Adalat o Ekti Meye (English title: The Law and a Lady) is a 1981 Bengali feature film directed by Tapan Sinha, starring Tanuja in the lead role. For its powerful and sensitive presentation of rape and its effects on the life of a woman, it won the National Film Award for Best Feature Film in Bengali. In later years, it has come to be regarded as a landmark feminist film. Tanuja considers it to be her best film



The film is framed as a courtroom trial, and the story is narrated through flashbacks. Urmila (Tanuja), a young schoolteacher, goes on a holiday to the sea resort of Gopalpur. Her vacation turns into a nightmare as she is gang-raped on the beach by four rich young men. This is only the beginning of her ordeal. The film shows the difficulties she faces in her quest for justice. Her friends and colleagues begin to avoid her. Her fiance can't handle the situation, and their engagement is broken off. Even her father, though supportive of her wish to bring the culprits to book, turns against her. One of the most striking scenes of the film is set in his office. Tired of answering solicitous, yet prurient, questions from his colleagues, he places on his desk a placard that reads "My raped daughter is well". The families of the culprits are rich and influential, and try their best to subvert the legal process. The police officer who investigated the case is placed under suspension. Urmila faces humiliating questions during the trial, as well as unwanted media attention, but eventually gets justice.

Cast

  • Tanuja - Urmila
  • Manoj Mitra
  • Devika Mukherjee
  • Patanjali Guhathakurta
  • Nirmal Kumar - Thanare Gobinda (police officer)

Crew

  • Direction - Tapan Sinha
  • Production - Dhiraj Kumar Chakraborty
  • Music - Tapan Sinha
  • Cinematography - Bimal Mukherjee
  • Editing - Subodh Roy

Reception

When the film was made, its theme was a bold one. Although completed in 1981, its theatrical release was delayed. Many databases list it as a 1982 film, though at the National Film Awards in 1982 it was in competition with other 1981 films.
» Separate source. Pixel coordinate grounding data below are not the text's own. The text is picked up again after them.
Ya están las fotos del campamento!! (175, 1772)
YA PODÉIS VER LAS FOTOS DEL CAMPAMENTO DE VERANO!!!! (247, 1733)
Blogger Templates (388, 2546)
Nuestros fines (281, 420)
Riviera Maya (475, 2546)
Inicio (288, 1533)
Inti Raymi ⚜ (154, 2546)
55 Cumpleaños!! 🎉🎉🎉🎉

Perhaps due to the discomfort of middle-class audiences, the film did not enjoy the commercial success of some of Sinha's other films. However, in later years it has been consistently listed as one of his best works.The film has been hailed as a strong feminist statement that "questions the integrity of the unsympathetic patriarchal judicial system that stigmatises the victim rather than punishing the criminals".

Awards

  • National Film Award for Best Feature Film in Bengali at the 29th National Film Awards. Citation: For its powerful presentation of the problems of rape and its shattering after-effects in the life of a woman.